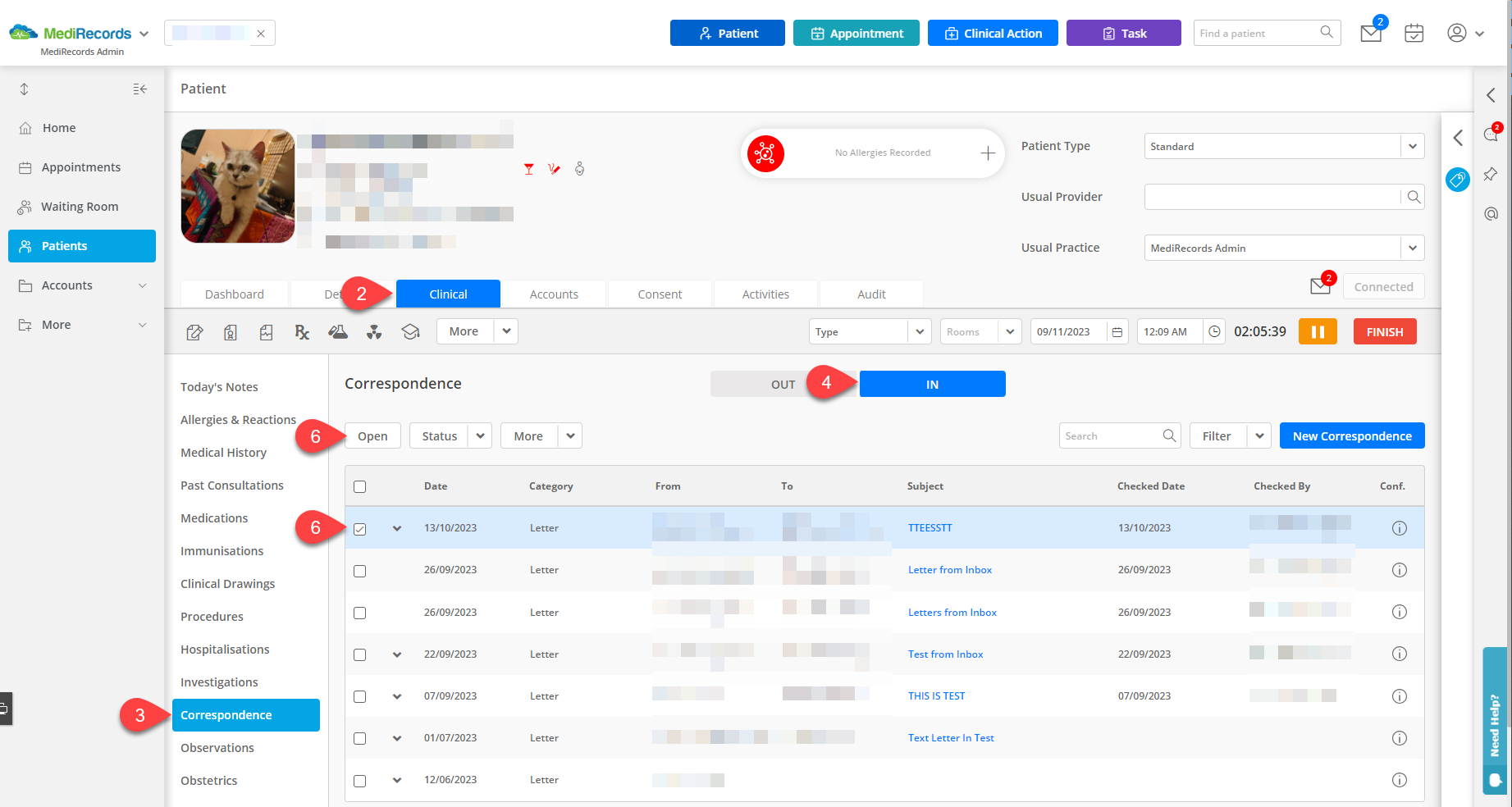Click the red allergy alert icon
The width and height of the screenshot is (1512, 807).
(x=765, y=153)
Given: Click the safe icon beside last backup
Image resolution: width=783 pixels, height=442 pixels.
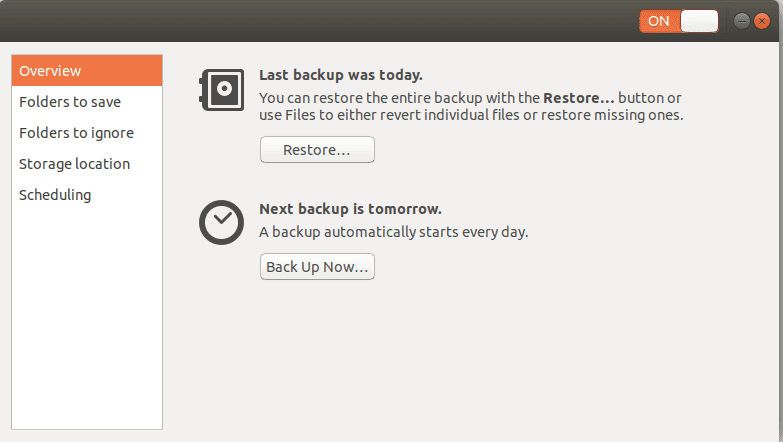Looking at the screenshot, I should (x=220, y=90).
☆ ☆ ☆ ☆
Work instruction
Leave every picture out and retype exactly the lines of the records above from the one holding "Image resolution: width=783" through the last, both ends included and nothing besides.

Reply to the task
Image resolution: width=783 pixels, height=442 pixels.
Looking at the screenshot, I should (x=220, y=90).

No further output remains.